Morar sozinha tem ônus e bônus, e só quem faz parte do seleto time do "Me, Myself and I" sabe do que eu estou falando. O dilema do combo cansaço+jantar é parte disso.
Trabalho, supermercado, e finalmente casa. O corpo pede descanso, mas a alma pede pela caipiroska (que invariavelmente não consigo terminar) e pela música do barzinho favorito . A falta de companhia aborta o plano. Resta obedecer à vontade do corpo. Ah, ainda preciso comer...
Quando eu comprei isso?
Nossa, acabei de sair do mercado e não lembrei que a margarina estava no fim.
Olha! Ainda tenho um pouco da minha geléia de cabernet aqui, que fica perfeita com as torradas que eu trouxe.
Validade vencida. Lá vai mais um pote de iogurte para o lixo...
Será que foi minha mãe que deixou isso no congelador, ou foi o Alexandre, quando esteve aqui?
Portillo, me aguarde que já já chega sua vez!
Frango, tempero... Ok, resolvido!
Enquanto a Air Fryer faz seu trabalho, me pego pensando que as surpresas do armário e do congelador acontecem todo o tempo, mas só percebemos quando, de fato, precisamos encará-las.

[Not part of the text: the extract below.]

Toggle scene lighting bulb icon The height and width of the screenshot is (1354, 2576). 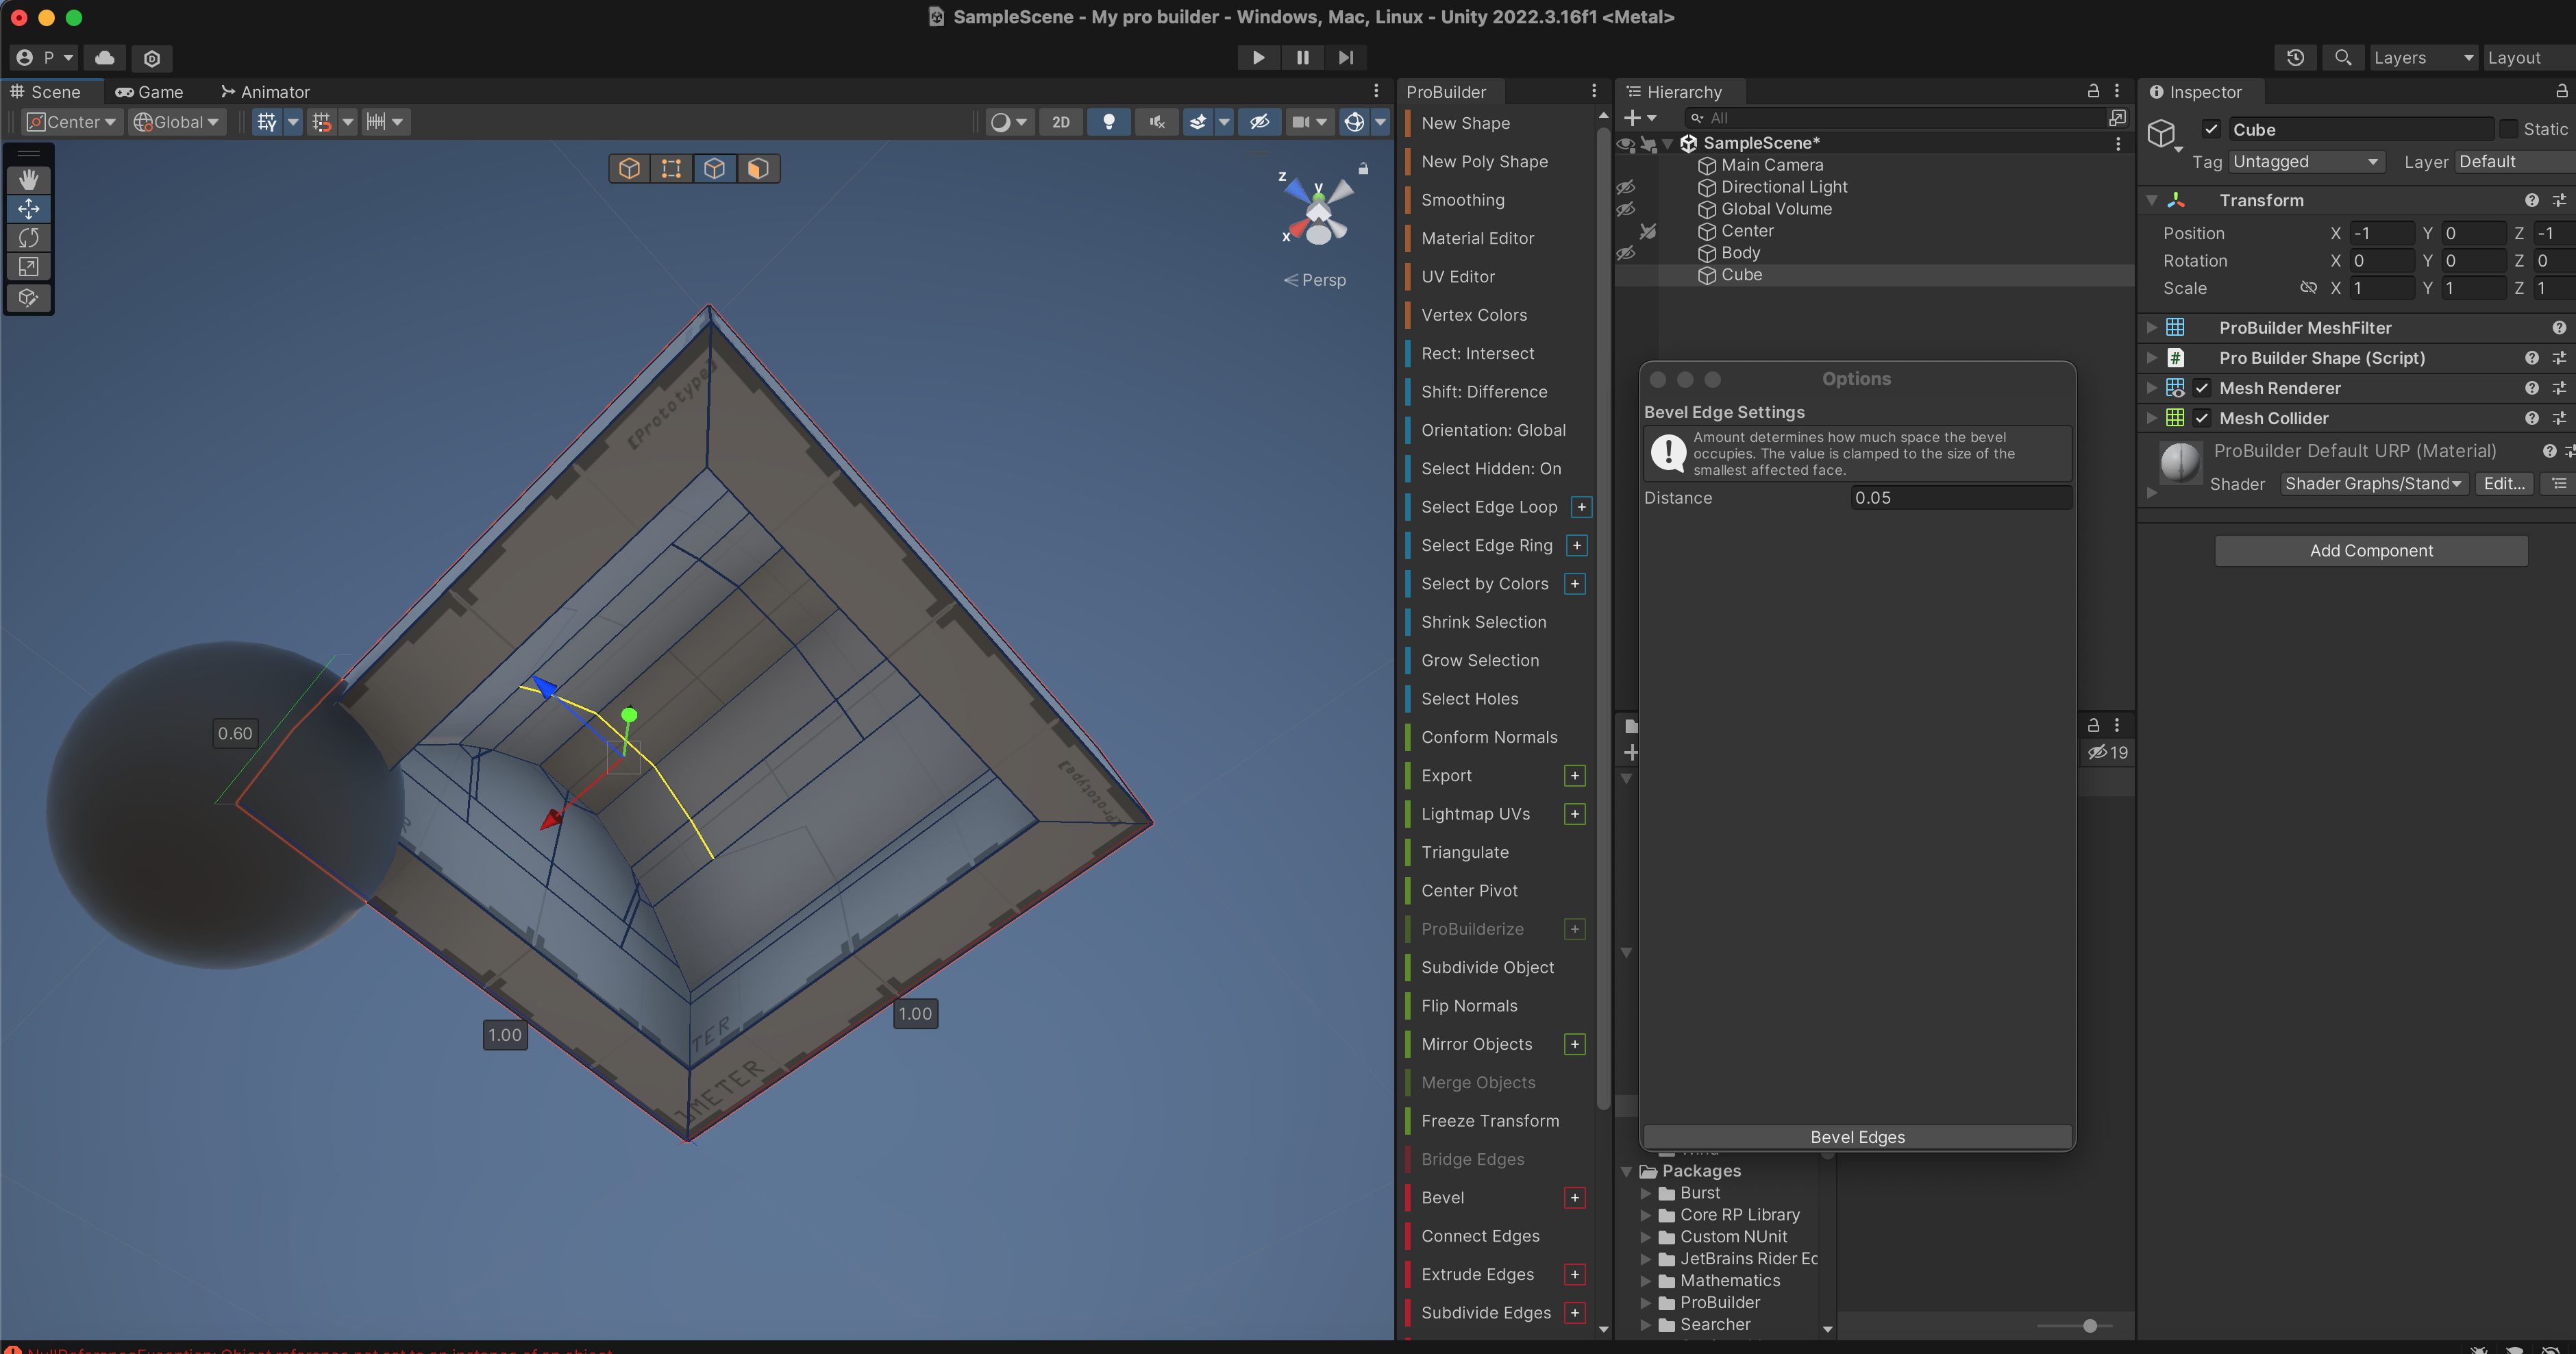pos(1108,122)
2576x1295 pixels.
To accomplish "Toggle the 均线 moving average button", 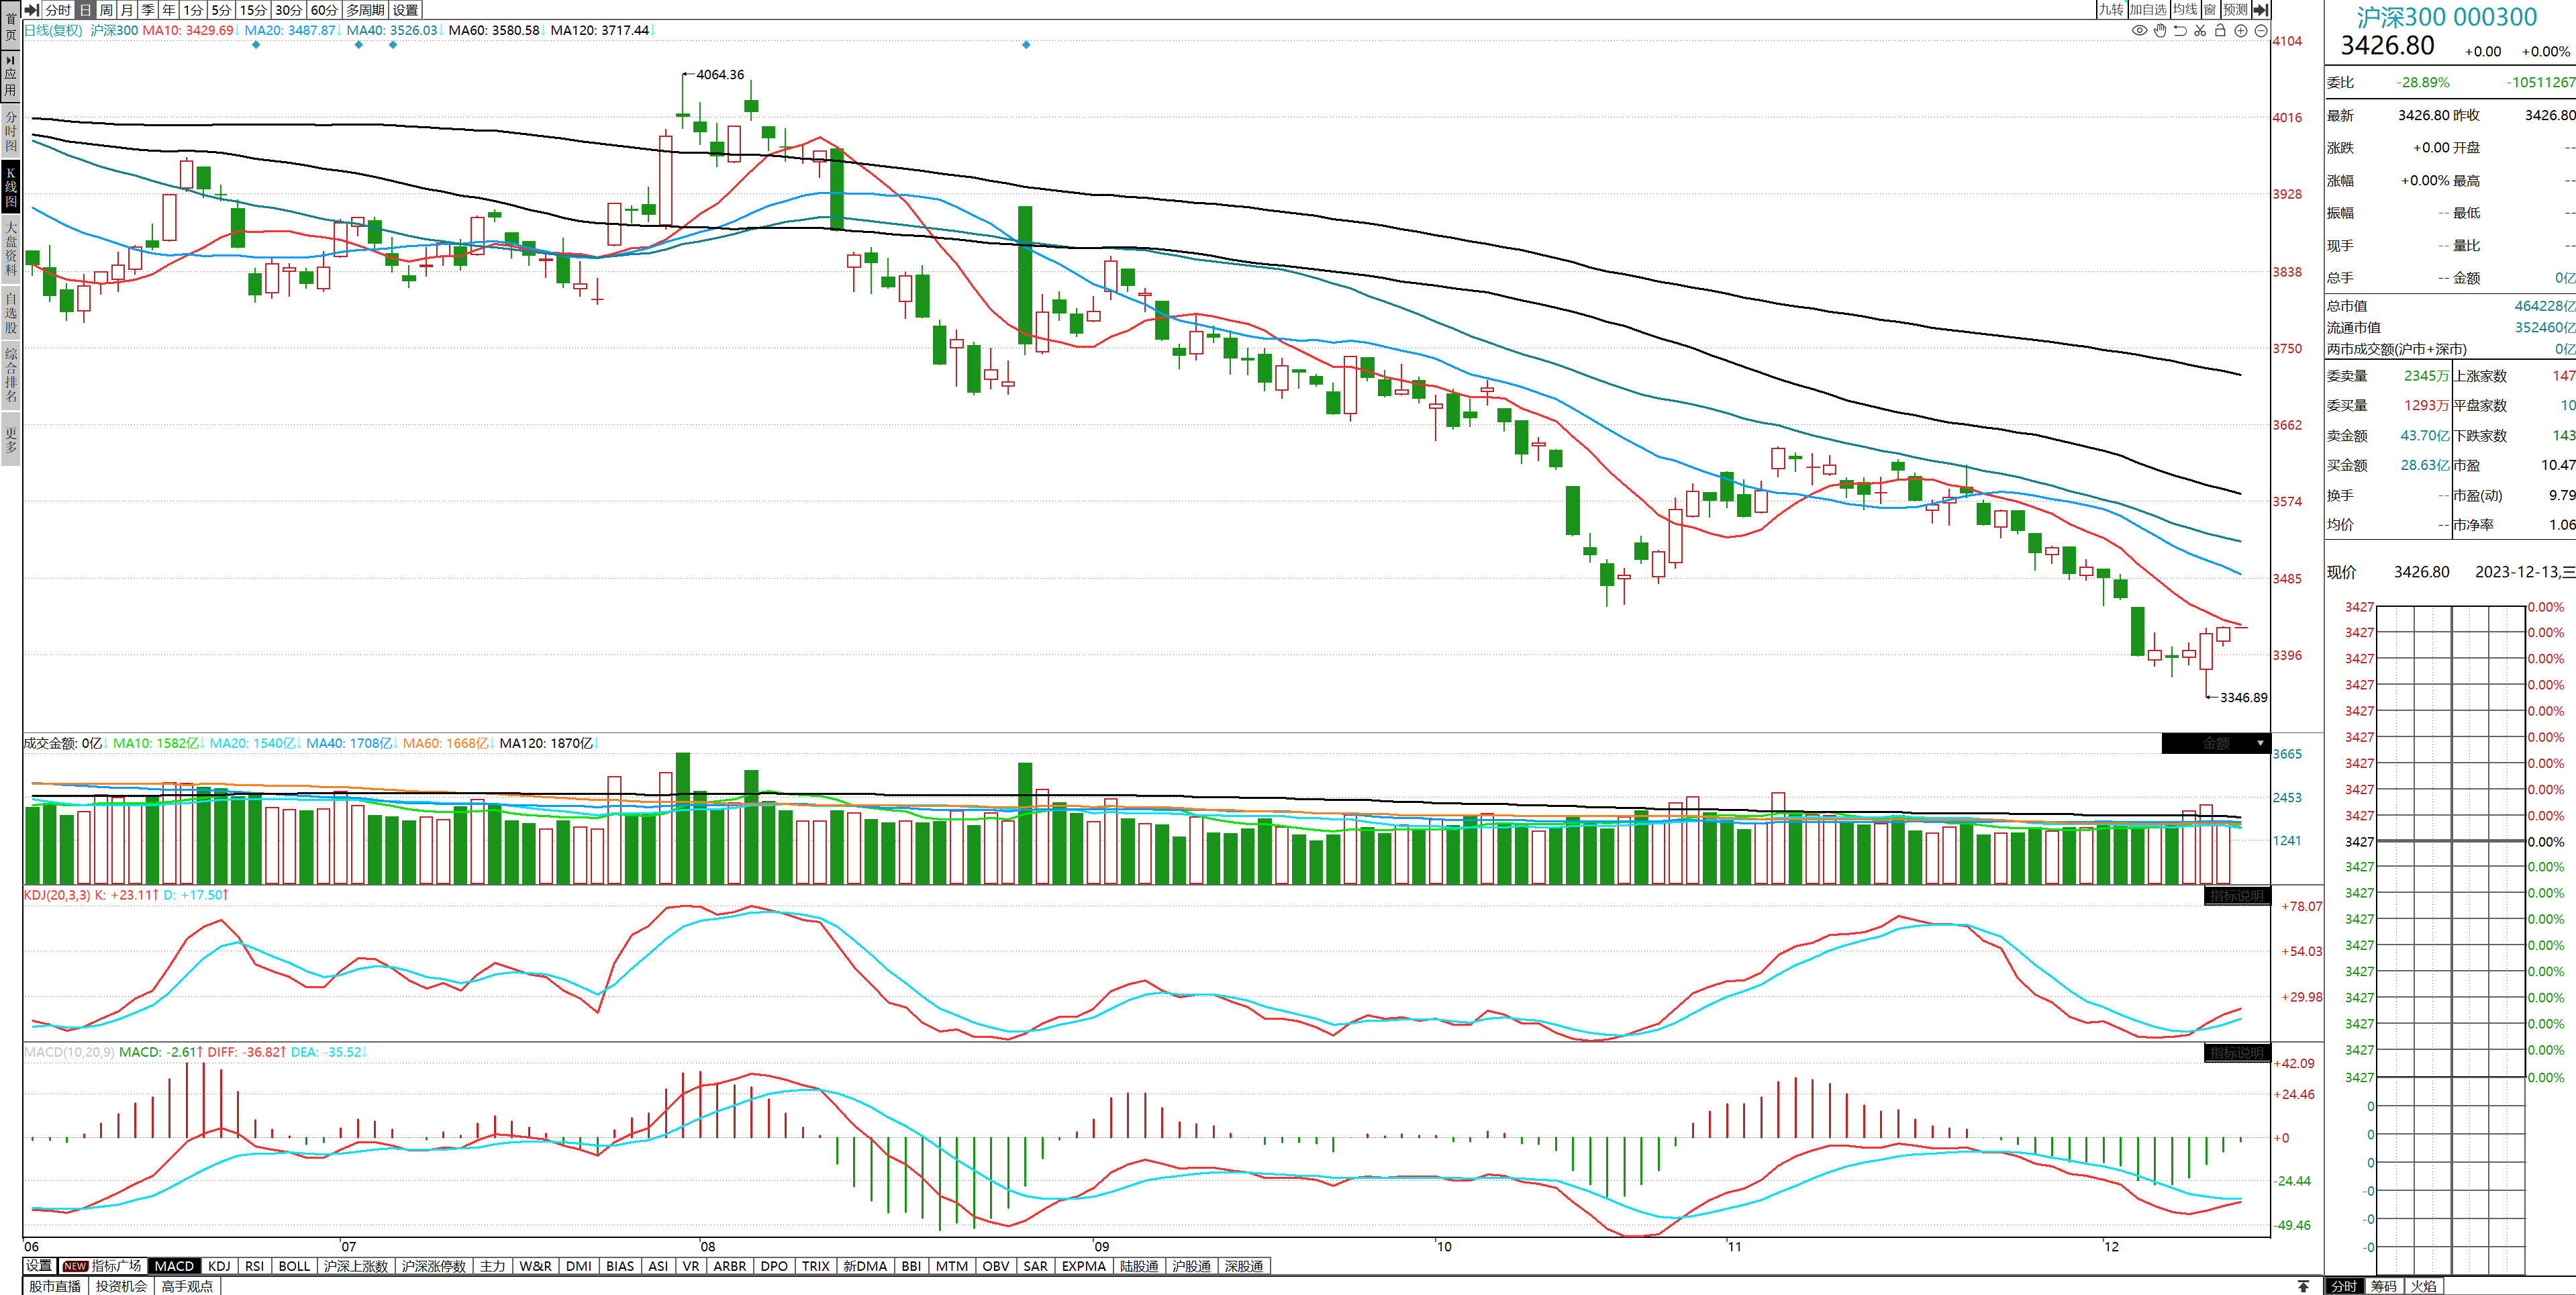I will click(x=2185, y=9).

Descobrir um sentimento que estava ali e você não sabia.
Perguntar-se o que fazer com a solidão da sexta-feira.
Perceber que o prazo de validade daquele relacionamento (?) venceu, e é preciso se desfazer dele, antes que te prejudique.
Animar-se com as oportunidades que ainda estão ali e você pensou que já não existiam. Ainda dá para aproveitá-las!
Entender que, se bem utilizadas e combinadas com os ingredientes certos, até aquelas pedras que você não tinha notado no caminho podem render algo de bom.
Dar-se conta de que às vezes você nem sabe dizer quem ou o que deixou aquele sentimento em você, e que só importa, de fato, o que você decide fazer com ele.
Opa, tá pronto. Deixa eu atender o pedido do corpo. Com a alma, eu me entendo amanhã.